Mulligan and a team of Berkeley students are collaborating with TRUST scientists and engineers to make sure the social and legal aspects of electronic identity theft and other TRUST projects are addressed alongside the technical challenges.
For example, if computer users are provided with more concise notices before or after they install software, they will be far less
likely to install programs that they will later regret having on their machines. This was one of the conclusions of a recently completed study of 222 computer users by Berkeley Ph.D. students Jens Grossklags and Nathan Good, along with University of Minnesota computer science professor Joseph Konstan. This is significant because many seemingly harmless software programs come bundled with spyware or adware. This study’s results suggest that just by redesigning software notices, such as the End User License Agreement (EULA), users can be guided towards making safer, better-informed decisions about what applications they choose to install.
Similarly, a high-tech analysis of spyware and adware programs distributed by Enternet, PacerD, and 180 Solutions conducted last year by TRUST-affiliated students and faculty from Stanford’s computer science departments and Law School could be useful should prosecutors ever decide to legally challenge those companies.

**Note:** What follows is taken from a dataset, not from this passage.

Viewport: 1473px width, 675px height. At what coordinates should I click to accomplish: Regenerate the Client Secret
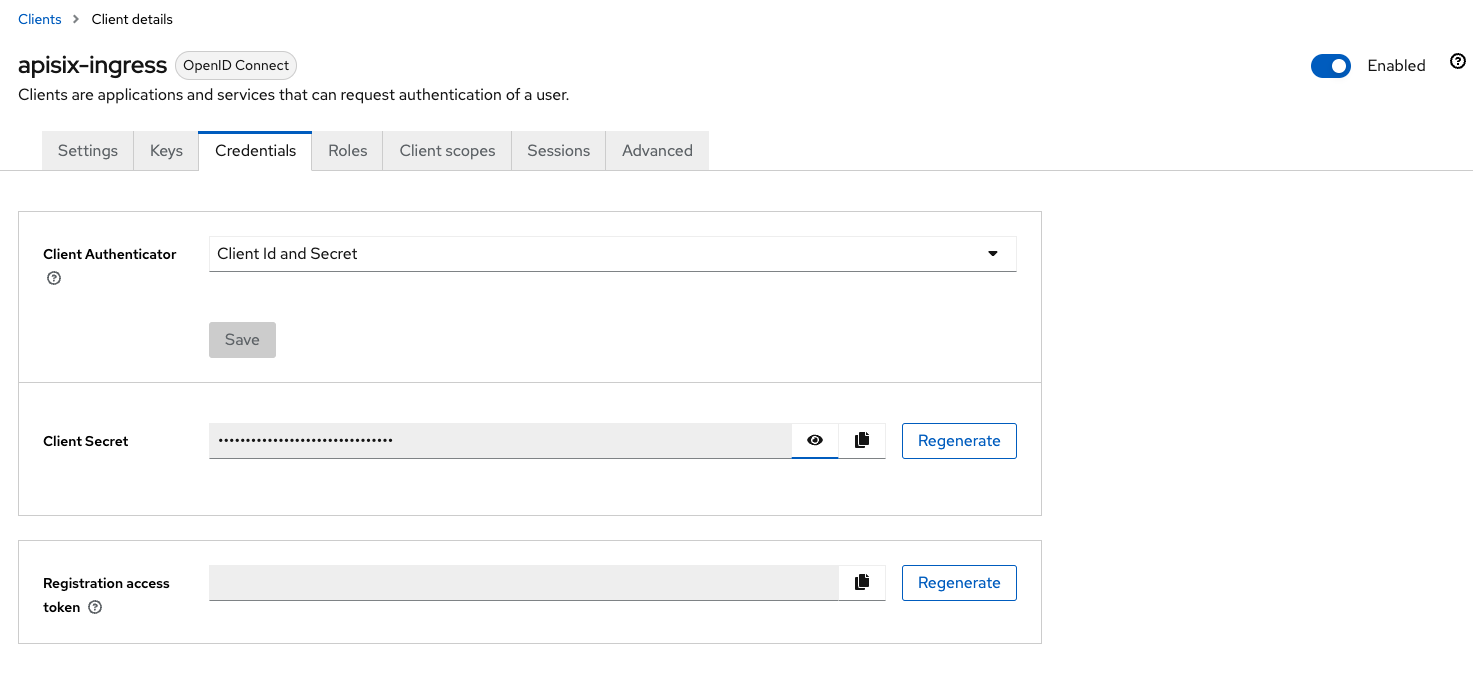tap(958, 440)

Encouraged by these successes, TRUST researchers are working on more defenses to combat the growing problem of online identity theft from developing a curriculum to ongoing research in collaboration with industry and government partners to ensure that help is available where it is needed. It is a big problem, but by bringing together the best minds from the public and private sectors to tackle it, TRUST believes that victory can be achieved.